Text segment =

[Start of Attachment]

NVFGB is a rare condition, with an estimated incidence of 0.1% pregnancies [30]. Among the 16 fetuses with gallbladder abnormalities in our cohort, eight presented with isolated NVFGB. None of these eight fetuses had a CF or a CFTR-RD genotype. A recent publication of 18 cases of NVFGB showed that in about 70% of cases, gallbladder was visualized later in pregnancy or at birth as was confirmed by a meta-analysis reporting on 273 cases [31]. According to this meta-analysis, the benign condition of gallbladder agenesis was observed in 25% of cases with previous NVFGB, and a severe condition was found in about 10% cases (1.9% chromosomal abnormalities, 4.8% biliary atresia and 3.1% CF cases). In the cohort of Duguéperoux et al., reporting on 37 fetuses referred for NVFGB, FEB was associated in the five CF-affected fetuses [28]. However, a recent study including 37 CF fetuses showed isolated NVFGB in five (13.5%) [32]. Thus, although we did not find any CFTR deleterious variant in our group, CF must be considered in case of NVFGB, isolated or with other digestive signs, and molecular analysis must be proposed to the parents.
Remarkably, the only CF fetus in our study presented with the triad of signs for which we evaluated the highest risk of Cystic Fibrosis previously [15]. This triad of signs is very rare in our experience: in our previous study, we observed this triad in eight fetuses (1.15%) among the 694 cases referred for ultrasound digestive abnormalities [15], and in the present study we observed it only once among 132 fetuses.

4.2. Low Risk of CF in Our Cohort of Diverse Geographical Origins

The risk of CF diagnosed on ultrasound digestive abnormalities ranges from 0.5 to 9% depending on the studies [13,14]. The frequency of CF in our cohort was very low, less than 1%. Notably, it was lower than the latest cohort we published in our group, recording 694 pregnancies, in which we had evaluated the global CF risk at about 2.15% [15]. Our much smaller number of CF cases, while we were conducting a comprehensive CFTR study, could be due to our multiethnic population and to a less stringent selection of patients, in a willingness of practitioners to take as little risk as possible at a time when massive sequencing has become more affordable. Moreover, systematic neonatal CF diagnosis was implemented in France since 2002, detecting the frequent severe mutations in CF neonates but also incidentally healthy heterozygous carriers [33]. This, added to the recent legal obligation to inform relatives in the case of severe mutations identified in our country, has the consequence of increasing the cascade screening of relatives and frequent mutation searches in spouses of heterozygotes prior to pregnancy.

[End of Attachment]

Apply what you read =
**a)** Write out the passage on fetal cystic fibrosis risk from "Remarkably, the only" to "among 132 fetuses.".
**b)** Answer these questions about the passage on fetal cystic fibrosis risk:
(i) How many fetuses in the cohort had gallbladder abnormalities?
(ii) In the previous study, how many fetuses out of the 694 cases referred for ultrasound digestive abnormalities showed the triad of signs?
(iii) Since what year has systematic neonatal CF diagnosis been implemented in France?
**c)** Carry on writing the passage on fetal cystic fibrosis risk, picking up right after its final sentence.

Dataset entries =
[Start of Attachment]

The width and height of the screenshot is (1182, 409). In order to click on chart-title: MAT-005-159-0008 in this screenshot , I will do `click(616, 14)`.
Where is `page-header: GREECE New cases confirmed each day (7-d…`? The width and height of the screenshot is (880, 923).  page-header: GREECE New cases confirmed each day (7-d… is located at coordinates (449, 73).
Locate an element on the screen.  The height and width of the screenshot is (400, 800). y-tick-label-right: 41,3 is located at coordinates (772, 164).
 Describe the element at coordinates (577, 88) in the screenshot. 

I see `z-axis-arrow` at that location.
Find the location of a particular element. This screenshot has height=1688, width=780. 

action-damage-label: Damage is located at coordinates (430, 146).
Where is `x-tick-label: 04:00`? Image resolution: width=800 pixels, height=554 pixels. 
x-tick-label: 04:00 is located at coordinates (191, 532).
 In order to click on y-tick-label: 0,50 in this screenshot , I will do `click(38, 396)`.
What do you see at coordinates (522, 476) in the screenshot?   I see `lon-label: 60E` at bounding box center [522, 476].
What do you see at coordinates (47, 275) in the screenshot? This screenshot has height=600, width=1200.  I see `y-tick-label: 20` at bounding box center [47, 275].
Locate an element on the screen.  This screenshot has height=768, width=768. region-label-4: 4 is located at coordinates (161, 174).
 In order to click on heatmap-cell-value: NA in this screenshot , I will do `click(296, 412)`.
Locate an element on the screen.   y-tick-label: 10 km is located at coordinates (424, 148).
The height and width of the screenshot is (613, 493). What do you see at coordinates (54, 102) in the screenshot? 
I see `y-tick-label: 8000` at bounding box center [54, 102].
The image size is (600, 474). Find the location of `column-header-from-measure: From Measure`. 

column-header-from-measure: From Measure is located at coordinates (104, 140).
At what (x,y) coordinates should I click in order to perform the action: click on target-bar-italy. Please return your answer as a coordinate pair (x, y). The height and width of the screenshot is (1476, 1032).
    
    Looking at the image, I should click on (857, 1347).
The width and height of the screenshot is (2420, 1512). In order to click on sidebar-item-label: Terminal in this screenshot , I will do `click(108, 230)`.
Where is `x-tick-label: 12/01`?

[End of Attachment]

Activity answers =
**a)**
Remarkably, the only CF fetus in our study presented with the triad of signs for which we evaluated the highest risk of Cystic Fibrosis previously [15]. This triad of signs is very rare in our experience: in our previous study, we observed this triad in eight fetuses (1.15%) among the 694 cases referred for ultrasound digestive abnormalities [15], and in the present study we observed it only once among 132 fetuses.

**b)**
(i) 16
(ii) Eight
(iii) 2002

**c)**
Moreover, the majority of patients are of Caucasian descent in most studies. In this population, CF is a relatively frequent genetic disease with a 1/3000 prevalence and a carrier frequency for a CF mutation estimated at about 1/30 [17,18]. Previous studies evidenced frequent mutations in the parents of fetuses with digestive abnormalities [9,10,15,27]. Independently of the CF cases, we identified in our previous study a 2.8% CF carrier frequency in a cohort of 465 fetuses, and recently, Ronin et al. reported that one of the parents was heterozygous for a frequent mutation in 2.9% (of 325 pregnancies) which is similar to the general population [15,27]. We present here a multiethnic cohort with only 34% of patients of Caucasian origin. This could explain why we did not observe the most common p.Phe508del mutation in our population.
Cystic fibrosis frequency is very poorly known in territories such as Asia or Africa. The disease has a 1/15,100 incidence in the African American population [34], but its frequency in the Sub-Saharan population remains unknown [35,36]. Similarly, CF birth prevalence in the Asian American population was estimated at 1/35,100 [34]. Few studies have evaluated the CF incidence in Asia, but there are huge variations among the countries, from 1/2985 live births in Jordan (similar to that in Caucasian population) to 1/350,000 live births in Japan [37]. In many regions, the disease is most probably under-diagnosed: physicians do not consider it, the phenotype being very similar to other disease such as protein energy malnutrition, diarrheal diseases, tuberculosis, chronic pulmonary infections or HIV/AIDS. Moreover, the diagnosis is difficult to establish, since sweat test and genetic testing are often inaccessible [35].

4.3. The CF Frequent Mutation Kits Are Not Appropriate in Non-Caucasian Populations

The only frequent pathogenic variants that we observed in our cohort were the VVCC TG13T5 and p.Asp1152His. The latter is evidenced by the Elucigene®CF-EU2v1 kit, which detects 50 variants, but not by the CF30v2 Elucigene kit usually dedicated to neonatal screening in France. None of our patients was a carrier for the very frequent p.Phe508del mutation.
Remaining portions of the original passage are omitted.